Unfortunately, previews sometimes don’t provide the opportunity to glean even a partial impression of what the precise impact of a show will be when it is actually performed. In the tradition of late twentieth-century absurdist drama – the influence of which was apparent even prior to asking about it – what is not said, rather than what is said, appears to be the key factor of dramatic interest in Rendezvous. Whilst the premise of the play is two men in a room, waiting to be called for a highly desirable job interview, it is not the interview itself which is of importance, but what can happen within the space of the room. 

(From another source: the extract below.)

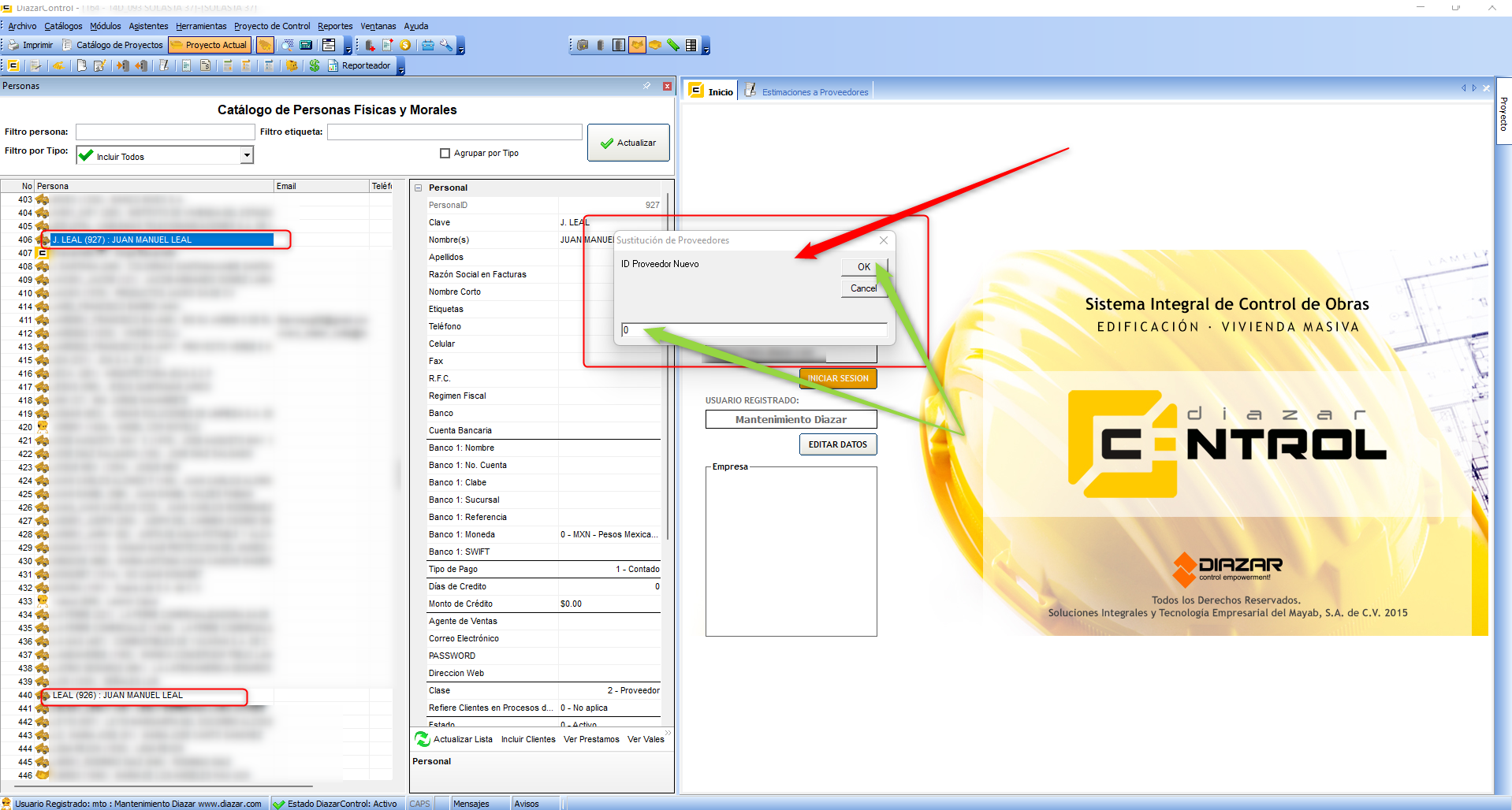Click the green dollar sign toolbar icon
The width and height of the screenshot is (1512, 810).
click(315, 65)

As such, although the scene performed was a work in progress and scripts were still in use, the physicality of the scene was what initially struck me the most. The exchange of glances and silences was already quite nuanced; Josh Dolphin skillfully begins the scene with a nervous barrage of small talk, displaying his character’s nerves and feigned arrogance through his wary glances to the side, shuffling of his tie, and his habit of self-consciously placing himself at a distance from Dan Byam Shaw’s seemingly far more composed character. While the portion of the script I saw was absurd primarily for its tongue-in-cheek treatment of the mundane, it opened up numerous questions regarding the characters’ puzzling relation to, and memories of, the room itself, something that is also apparently vastly expanded later in the script as the tone grows still more absurd and the characters’ understanding of the structures surrounding them begins to unravel. We are not even offered names for these characters – rather, the names of the characters are deliberately elusive – something that will apparently come into play more significantly later in the show.

Exactitudes of the staging are still to be properly figured, but writer and director Anthony Maskell is full of ideas as to how to illustrate the subtextual elements of the script. Even at the preview, however, a ticking clock was placed as a blank noise in the background, deliberately drawing attention to the passing of time in the room. Various other ideas including lighting effects and having the shadow of a metronome moving across the stage have been discussed as potential methods of illustrating the characters’ sense of time fluctuating around them. 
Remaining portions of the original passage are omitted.